Résumons. Quel fragile destin que celui de l’opposition togolaise! La dernière élection démocratique connue, ouverte et documentée au Togo date du dimanche 27 avril 1958. Au siècle dernier. Et depuis, rien! Il est donc temps que les élections redeviennent crédibles au Togo... Entre temps, en éternelle condamnée à mort, l’opposition togolaise est obligée de toujours descendre aux enfers, et à chaque autre élection chercher à renaître de ses cendres, de ses propres querelles et des nombreux pièges qui lui sont tendus. Car, comme un excès de vitesse, l’excès de victoire du pouvoir présidentiel togolais –régnant depuis 1963, devient dangereux et retarde l’avènement de l’alternance, de la démocratie et du développement pour tous les citoyens. Manifestement, le Togo traverse un moment de doute politique où toutes les idées doivent concourir à des perspectives salutaires. Un noble rêve qui doit devenir réalité!


Un JFK admiratif devant MLK après l'historique "I Have a Dream"
Un JFK admiratif devant MLK après l'historique "I Have a Dream"


Jamais défi n’aura été aussi grand pour l’opposition togolaise : condamnée à réussir l’impossible. Au lendemain d’une élection législative dont les résultats ont encore une fois été fabriqués, littéralement, ailleurs que dans les urnes; au lendemain d’une élection législative dont les résultats à la hussarde, donc à la togolaise, sont attribués ex-nihilo à chaque parti politique participant, selon le vouloir incrédule des officines du parti au pouvoir; au lendemain d’une élection législative dans laquelle la popularité du terrain et le désir de changement sont purement et simplement violés; au lendemain de tout cela, les regards se tournent désormais non pas vers les têtes qui toujours règnent, sombrent et déçoivent mais vers les têtes qui récidivent en pensant obstinément et en activant un autre Togo.

C’est un fait, et il faut le rappeler: le Togo actuel est loin d’être satisfaisant puisque son peuple n’a pas le présent enthousiaste; ses votes sont constamment et systématiquement spoliés. Heureusement, ce peuple possède encore et néanmoins son propre avenir. Mais quand arrivera-t-il cet avenir? Observons. Les 62 députés du pouvoir présidentiel togolais sur 91 élus possibles ne sont nullement le reflet de la volonté libre des Togolaises et des Togolais : ces 70% des députés ne représentent pas 70% des Togolais; 7 citoyens sur 10 n’ont nullement choisi de continuer avec un pouvoir cinquantenaire. Il se pourrait même que ce soit exactement le contraire, sinon pire, pour ce pouvoir présidentiel s’il faisait face à des élections crédibles, face à la volonté du peuple togolais du nord au sud et de l’est à l’ouest; pour la diaspora togolaise, n’en parlons même pas.

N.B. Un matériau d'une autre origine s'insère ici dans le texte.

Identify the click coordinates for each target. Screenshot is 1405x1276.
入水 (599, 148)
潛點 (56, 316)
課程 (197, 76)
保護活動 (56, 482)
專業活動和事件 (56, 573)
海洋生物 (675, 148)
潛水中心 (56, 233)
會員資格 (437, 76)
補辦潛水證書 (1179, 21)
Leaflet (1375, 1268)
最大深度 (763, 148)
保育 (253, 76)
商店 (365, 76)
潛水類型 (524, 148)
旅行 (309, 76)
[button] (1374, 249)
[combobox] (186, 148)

C’est pourquoi certains Togolais, à l’instar de Tido Brassier et Comi Toulabor, trouvent la fraude tellement exagérée qu’ils restent abasourdis et investigateurs : « Comme si les commotions et les irritations qu’ont entraîné les emprisonnements pour des motifs obscurs de Kpatcha Gnassingbé, ancien ministre de la Défense et frère cadet du chef de l’État, de Pascal Bodjona, ancien tout-puissant ministre de l’Administration territoriale, d’Abass Kaboua, président d’un parti d’opposition, tous natifs de la Kozah, les grèves, les incendies de marché, les manifestations d’étudiants, le chômage, la répression, les arrestations arbitraires et la pauvreté crasseuse (…) ne peuvent influencer le vote des populations que le pouvoir des Gnassingbé –père et fils- a consciencieusement enfermées dans le piège d’un tribalisme nauséeux.» D’autres citoyens togolais comme Antoine Kodjo Épou et Sénouvo Agbota Zinsou, toujours dubitatifs, interrogent même la mollesse avérée de l’opposition togolaise lors de la rentrée parlementaire consécutive au hold-up électoral d’une telle ampleur, au point de restituer les sourds propos triomphateurs du pouvoir présidentiel togolais : « Nous vous aurons les uns après les autres, de différentes manières ». Au fond, de nombreuses têtes chercheuses togolaises sont dans le doute politique salutaire, et en sont arrivées à convenir avec la psychologue Lesley Hazleton que: « Assister à ce qui se passe, vouloir que cela change et n'être capable de rien est totalement autodestructeur. » Tout un drame humain ! Et c’est aussi là un des drames togolais, cette forte tentation de l’abandon et de l’inaction des uns face aux victoires frauduleusement programmées des autres.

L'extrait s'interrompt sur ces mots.